[Opening RECORDED INFORMATION section]

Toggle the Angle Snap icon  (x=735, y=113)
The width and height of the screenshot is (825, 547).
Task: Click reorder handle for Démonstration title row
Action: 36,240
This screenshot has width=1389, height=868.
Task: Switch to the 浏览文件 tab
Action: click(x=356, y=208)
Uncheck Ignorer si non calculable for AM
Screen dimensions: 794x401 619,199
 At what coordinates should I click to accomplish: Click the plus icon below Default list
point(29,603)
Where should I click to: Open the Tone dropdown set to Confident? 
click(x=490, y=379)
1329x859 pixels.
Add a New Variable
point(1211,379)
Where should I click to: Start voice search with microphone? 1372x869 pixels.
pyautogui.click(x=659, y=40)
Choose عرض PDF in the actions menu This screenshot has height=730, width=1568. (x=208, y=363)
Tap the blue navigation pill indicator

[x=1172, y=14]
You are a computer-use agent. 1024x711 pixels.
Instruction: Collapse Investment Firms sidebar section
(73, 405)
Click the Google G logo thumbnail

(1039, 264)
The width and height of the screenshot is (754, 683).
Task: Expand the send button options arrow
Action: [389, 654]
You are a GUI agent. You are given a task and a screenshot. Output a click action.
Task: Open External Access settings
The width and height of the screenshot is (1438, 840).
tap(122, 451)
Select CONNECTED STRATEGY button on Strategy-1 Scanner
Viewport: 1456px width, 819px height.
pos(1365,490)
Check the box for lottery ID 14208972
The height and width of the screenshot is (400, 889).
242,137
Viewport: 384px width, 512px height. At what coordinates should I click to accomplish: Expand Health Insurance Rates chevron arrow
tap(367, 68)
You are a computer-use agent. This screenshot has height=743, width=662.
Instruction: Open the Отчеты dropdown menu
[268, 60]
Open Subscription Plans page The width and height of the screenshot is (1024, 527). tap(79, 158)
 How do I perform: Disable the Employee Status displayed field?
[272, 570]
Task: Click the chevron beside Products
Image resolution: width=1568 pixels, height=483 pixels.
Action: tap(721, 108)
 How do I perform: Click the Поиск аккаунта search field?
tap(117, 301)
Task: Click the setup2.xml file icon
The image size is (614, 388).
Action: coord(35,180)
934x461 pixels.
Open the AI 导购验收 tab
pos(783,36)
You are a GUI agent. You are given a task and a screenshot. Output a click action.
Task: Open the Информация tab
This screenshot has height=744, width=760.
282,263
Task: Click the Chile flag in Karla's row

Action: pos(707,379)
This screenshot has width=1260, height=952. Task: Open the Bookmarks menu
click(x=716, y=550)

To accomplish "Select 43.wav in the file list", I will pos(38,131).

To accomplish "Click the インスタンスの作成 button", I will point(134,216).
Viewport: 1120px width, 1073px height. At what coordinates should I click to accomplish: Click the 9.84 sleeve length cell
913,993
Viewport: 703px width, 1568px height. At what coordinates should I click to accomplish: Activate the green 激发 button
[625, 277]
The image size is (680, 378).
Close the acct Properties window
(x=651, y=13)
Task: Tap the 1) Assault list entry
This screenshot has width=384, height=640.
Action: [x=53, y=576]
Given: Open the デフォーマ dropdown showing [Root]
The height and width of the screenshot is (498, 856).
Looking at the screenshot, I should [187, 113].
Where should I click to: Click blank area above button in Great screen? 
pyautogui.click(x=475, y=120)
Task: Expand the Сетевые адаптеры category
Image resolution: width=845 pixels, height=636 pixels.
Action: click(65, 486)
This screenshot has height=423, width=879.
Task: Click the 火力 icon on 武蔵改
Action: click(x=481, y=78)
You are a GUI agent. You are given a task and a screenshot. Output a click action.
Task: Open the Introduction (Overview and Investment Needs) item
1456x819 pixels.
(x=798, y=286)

[Closing RECORDED INFORMATION section]

▸ ACTIVITY: The expected answer is the complete material, restated exactly.

▸ SOLUTION:
Toggle the Angle Snap icon  (x=735, y=113)
The width and height of the screenshot is (825, 547).
Task: Click reorder handle for Démonstration title row
Action: 36,240
This screenshot has width=1389, height=868.
Task: Switch to the 浏览文件 tab
Action: click(x=356, y=208)
Uncheck Ignorer si non calculable for AM
Screen dimensions: 794x401 619,199
 At what coordinates should I click to accomplish: Click the plus icon below Default list
point(29,603)
Where should I click to: Open the Tone dropdown set to Confident? 
click(x=490, y=379)
1329x859 pixels.
Add a New Variable
point(1211,379)
Where should I click to: Start voice search with microphone? 1372x869 pixels.
pyautogui.click(x=659, y=40)
Choose عرض PDF in the actions menu This screenshot has height=730, width=1568. (x=208, y=363)
Tap the blue navigation pill indicator

[x=1172, y=14]
You are a computer-use agent. 1024x711 pixels.
Instruction: Collapse Investment Firms sidebar section
(73, 405)
Click the Google G logo thumbnail

(1039, 264)
The width and height of the screenshot is (754, 683).
Task: Expand the send button options arrow
Action: [389, 654]
You are a GUI agent. You are given a task and a screenshot. Output a click action.
Task: Open External Access settings
The width and height of the screenshot is (1438, 840).
tap(122, 451)
Select CONNECTED STRATEGY button on Strategy-1 Scanner
Viewport: 1456px width, 819px height.
pos(1365,490)
Check the box for lottery ID 14208972
The height and width of the screenshot is (400, 889).
242,137
Viewport: 384px width, 512px height. At what coordinates should I click to accomplish: Expand Health Insurance Rates chevron arrow
tap(367, 68)
You are a computer-use agent. This screenshot has height=743, width=662.
Instruction: Open the Отчеты dropdown menu
[268, 60]
Open Subscription Plans page The width and height of the screenshot is (1024, 527). tap(79, 158)
 How do I perform: Disable the Employee Status displayed field?
[272, 570]
Task: Click the chevron beside Products
Image resolution: width=1568 pixels, height=483 pixels.
Action: tap(721, 108)
 How do I perform: Click the Поиск аккаунта search field?
tap(117, 301)
Task: Click the setup2.xml file icon
The image size is (614, 388).
Action: coord(35,180)
934x461 pixels.
Open the AI 导购验收 tab
pos(783,36)
You are a GUI agent. You are given a task and a screenshot. Output a click action.
Task: Open the Информация tab
This screenshot has height=744, width=760.
282,263
Task: Click the Chile flag in Karla's row

Action: pos(707,379)
This screenshot has width=1260, height=952. Task: Open the Bookmarks menu
click(x=716, y=550)

To accomplish "Select 43.wav in the file list", I will pos(38,131).

To accomplish "Click the インスタンスの作成 button", I will point(134,216).
Viewport: 1120px width, 1073px height. At what coordinates should I click to accomplish: Click the 9.84 sleeve length cell
913,993
Viewport: 703px width, 1568px height. At what coordinates should I click to accomplish: Activate the green 激发 button
[625, 277]
The image size is (680, 378).
Close the acct Properties window
(x=651, y=13)
Task: Tap the 1) Assault list entry
This screenshot has width=384, height=640.
Action: [x=53, y=576]
Given: Open the デフォーマ dropdown showing [Root]
The height and width of the screenshot is (498, 856).
Looking at the screenshot, I should [187, 113].
Where should I click to: Click blank area above button in Great screen? 
pyautogui.click(x=475, y=120)
Task: Expand the Сетевые адаптеры category
Image resolution: width=845 pixels, height=636 pixels.
Action: click(65, 486)
This screenshot has height=423, width=879.
Task: Click the 火力 icon on 武蔵改
Action: click(x=481, y=78)
You are a GUI agent. You are given a task and a screenshot. Output a click action.
Task: Open the Introduction (Overview and Investment Needs) item
1456x819 pixels.
(x=798, y=286)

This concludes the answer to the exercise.